Ich habe eine Frage wg. Mitoxantron. Habe MS seit 8 Jahren, schubförmigen Verlauf EDSS 2,5 zurzeit, habe Betaferon u. Avonex gespritzt, leider keine Wirkung, nur Nebenwirkungen. Nun bin ich bei Immunglobulinen seit 1 1/2 Jahren, vetrage keine subcutanen Medikamente wg. Hautnekrosen. Mein MRT ist zwar sehr gut ausgefallen die 5 cm Läsion in der HWS ging auf 3mm zurück u. alte wurden auch kleiner, nur ein kl. Neuer Herd hinzugekommen. Neuro meint das ich auf die Therapie sehr gut anspreche. Man hört aber immer wieder wg. Mitoxantron man sollte es nicht zuspät zu nehmen solang man noch was retten kann. Meine Neuro will es mir aber noch nicht geben, ab wann ist es sinnvoll, ich will es nicht zuspät nehmen, könnte es schlechter auch werden unter Mitoxantron? Meine Neuro meint bei dieser EDSS kann u. will Sie es mir noch nicht verordnen, ich hatte im Vorjahr einen sehr schweren Schub wo die 5cm Läsion daran schuld wahr. Soll ich noch warten? od. so früh wie möglich zu Mitoxantron greifen, od. erst wenn man in den progredienten Verlauf übergeht, ich hab Angst u. will nichts falsch machen.

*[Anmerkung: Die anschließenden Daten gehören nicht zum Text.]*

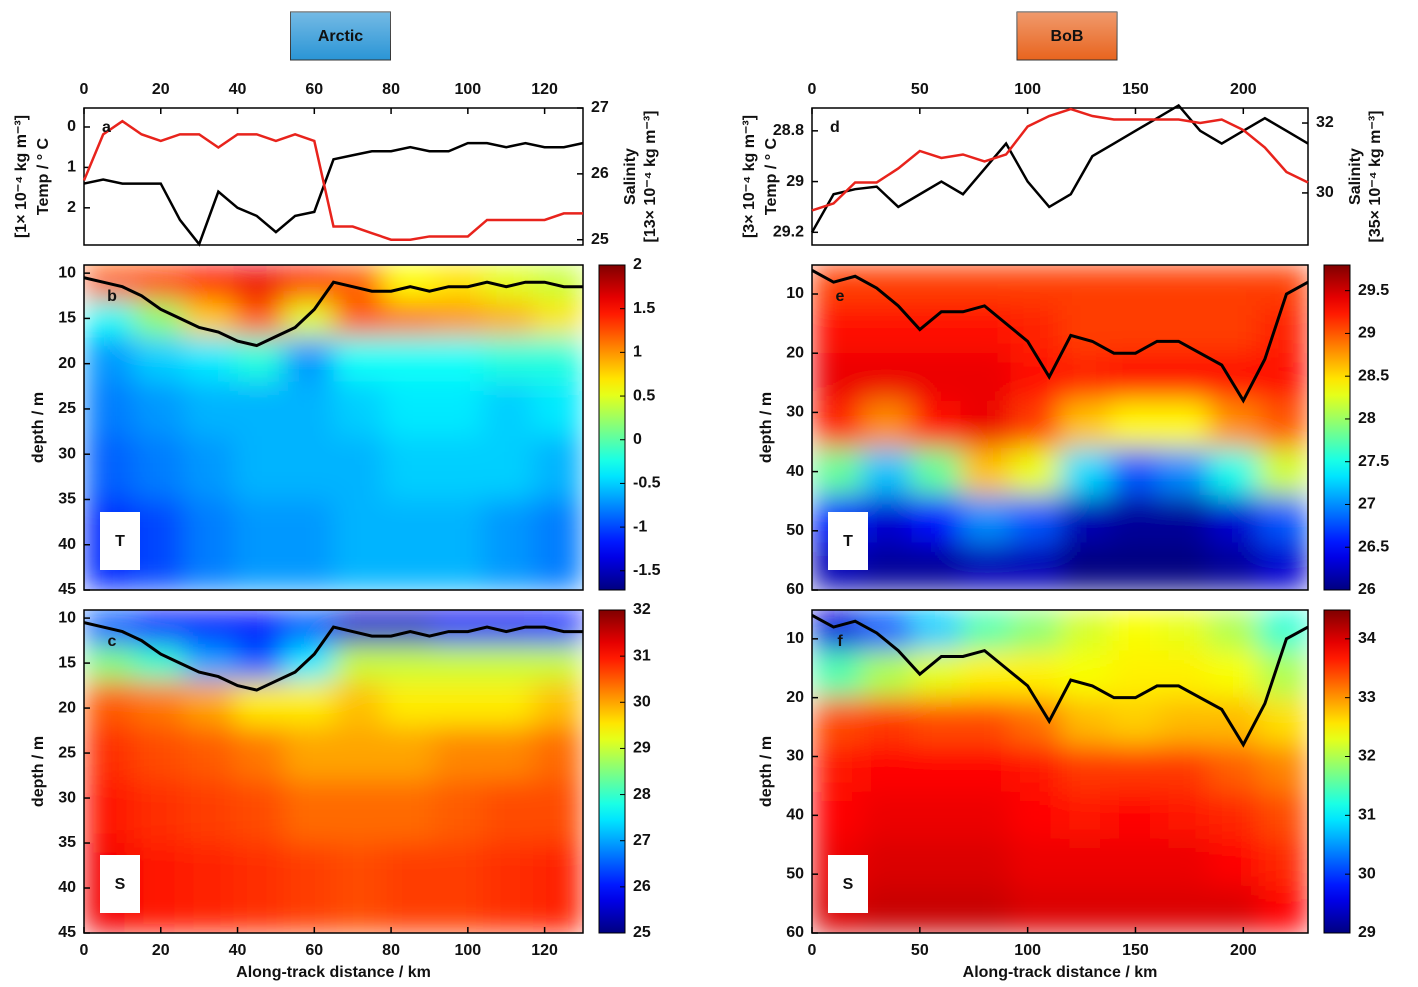 Image resolution: width=1418 pixels, height=987 pixels. What do you see at coordinates (1060, 168) in the screenshot?
I see `series-line` at bounding box center [1060, 168].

Ich wäre Ihnen sehr verbunden wenn Sie mir Ihre Meinung schildern könnten, ich möchte keinen Fehler begehen bevor es mir ganz schlecht geht.

Vielen Dank für Ihre Antwort.
Liebe Grüße
Christa
Experte P. Rieckmann 06.02.2003, 23:29
Mitoxantron sollte bei Versagen der Basistherapie (Beta-Interferone, Copaxone oder in Ihrem Fall IVIG) eingesetzt werden. Als Therapieversagen wird eine gleichbleibende oder zunehmende Schubzahl (Vergleich zum Jahr von Therapiebeginn) oder aber eine schleichende Progression über ein Jahr (gemessen an der EDSS (kennt Ihr Neurologe)) angesehen.
Wie Sie es schildern, scheint es jetzt unter IVIG stabil zu sein. In dem Fall besteht keine Indikation, das therapeutische Procedere zu wechseln.